Axons and dendrites are the neuronal processes that transmit nerve signals throughout the body. These processes are formed and maintained by the neuronal cytoskeleton, particularly microtubules and actin filaments. Microtubules are the supportive framework of neurites, axons and dendrites, as well as the rails for transporting organelles and cytoplasmic components. Actin filaments support the neuron's outer cortex, and the dynamic protrusion of actin‐filled filopodia and lamellipodia drives neuronal morphogenesis, including axon guidance, branching and regeneration. The initiation of axon formation requires advance of microtubules into filopodial protrusions adherent to the substratum.
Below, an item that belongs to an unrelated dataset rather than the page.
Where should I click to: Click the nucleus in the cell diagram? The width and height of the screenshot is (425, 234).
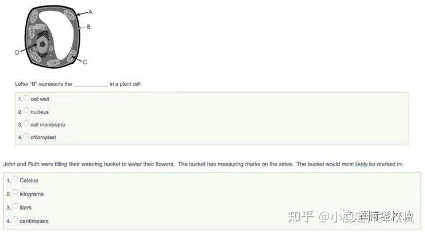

Polymerisation of microtubule plus ends and dynein‐driven transport of short microtubules provides ‘push’ for continued axonal growth. Actin‐filled protrusions at the axonal terminal, the growth cone, explore the environment for cues that bind receptors and trigger either protrusion and microtubule advance or cessation of protrusion and myosin II contractility that retracts protrusions and limits microtubule advance.

Key Concepts

  • The neuronal cytoskeleton generates and supports neuronal shape.
  • Axonal elongation involves accumulation of microtubules through polymerisation, stabilisation and transport.
  • The motile growth cone at the tip of an elongating axon is where the axon is steered to its synaptic target.
  • Dynamic actin filaments drive the growth cone's exploration of its environment.
  • Growth cone adhesive interactions allow traction that advances the growth cone.
  • Neuronal polarisation involves regulation of cytoskeletal dynamics.
  • Extrinsic guidance cues locally regulate actin dynamics and microtubule advance to steer the growth cone.
  • Axonal branching involves cytoskeletal dynamics to produce new streams of microtubule advance.
  • Success in axonal regeneration will require recapitulation of the cytoskeletal dynamics of developing neurons.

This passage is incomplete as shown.